Um dos trunfos do filme é a sua sequência final. Espoletada com uma audição decisiva de Mia para um papel com o potencial de mudar a sua vida, é mesmo o melhor e o que de mais criativo encontramos em toda a película. A escrita dá finalmente um ar da sua graça, a montagem e o encadeamento de cenas fica perto da perfeição, a homenagem aos clássicos musicais do cinema é bela e cativante, da chamada Idade Dourada de Hollywood, como “Serenata à Chuva”, “Um Americano em Paris” e “Um Dia em Nova Iorque” (todos com Gene Kelly, como não poderia deixar de ser), ao cinema francês, como “As Donzelas de Rochefort” e “Os Chapéus-de-chuva de Cherburgo”, de Jacques Demy.
A banda sonora é outra das mais-valias desta obra. Um trabalho cuidado e de óptimo gosto de Justin Hurwitz, o mesmo que assinara já os créditos de toda a música de Whiplash e que aqui se faz rodear de uma equipa ganhadora, criando toda a ambiência optimista e revivalista do filme. Entre o jazz e o musical mais tradicional, o ensemble jazz e as cordas luxuosas, coroadas com coros celestes, o equilíbrio encontrado agradará a cinéfilos e à Academia (uma excelente faixa para perceber o tom da mesma é esta).

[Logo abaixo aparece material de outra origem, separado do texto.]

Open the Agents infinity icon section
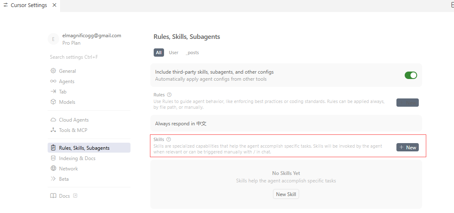 tap(53, 81)
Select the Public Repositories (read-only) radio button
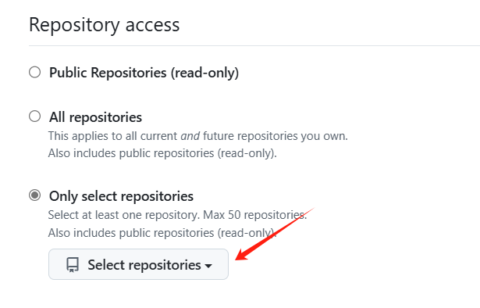 pyautogui.click(x=34, y=73)
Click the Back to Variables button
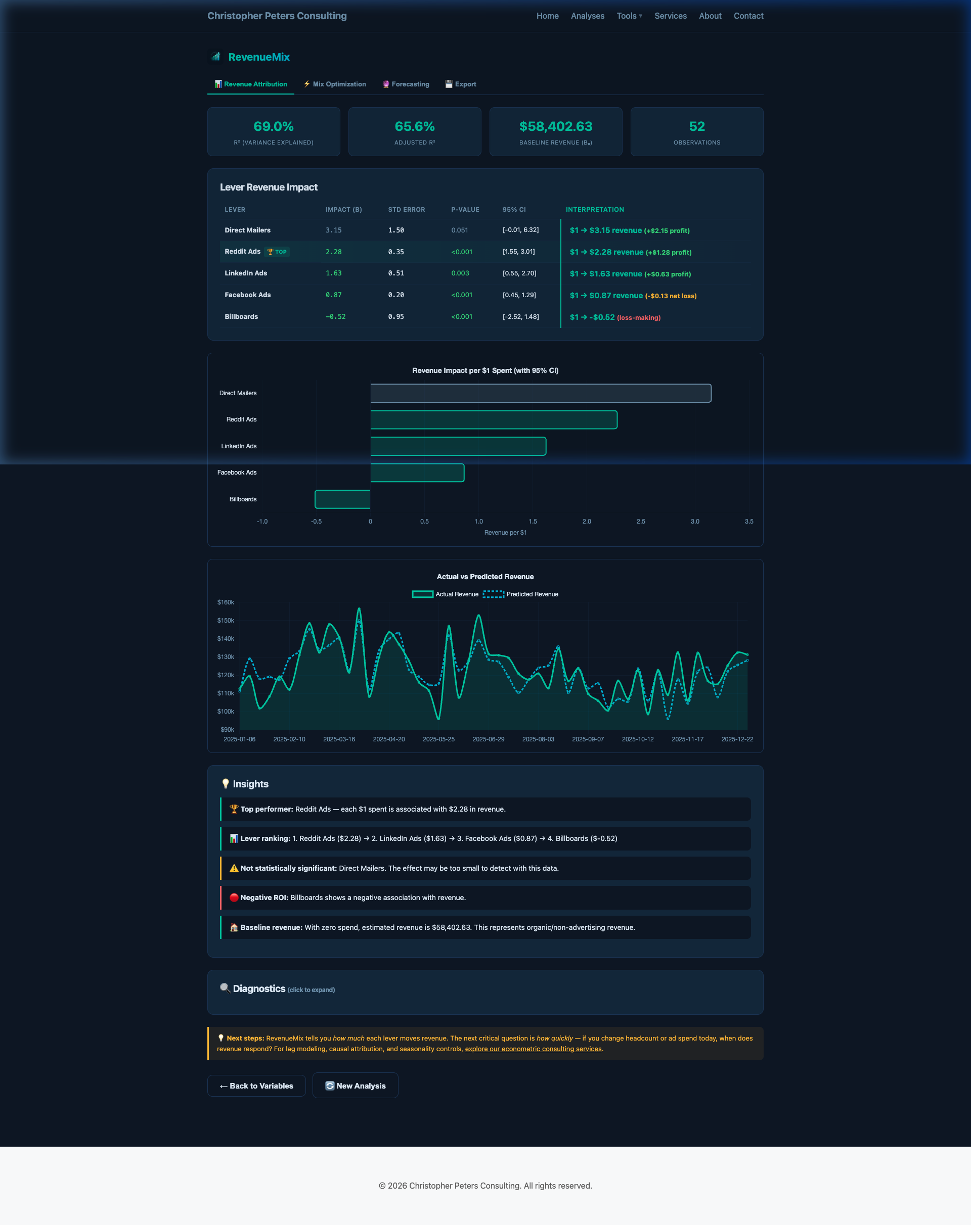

Nesta área, o Oscar é garantido, com rival apenas na fabulosa banda sonora de Nicholas Britell para “Moonlight”. Em suma, para os fãs do género musical e romântico, a diversão é certa. O escapismo e o sonho são uma constante, ajudados pela excelente fotografia, montagem e realização de Chazelle. Mas será isso o suficiente para fazer de “La la land” um filme consagrado e memorável?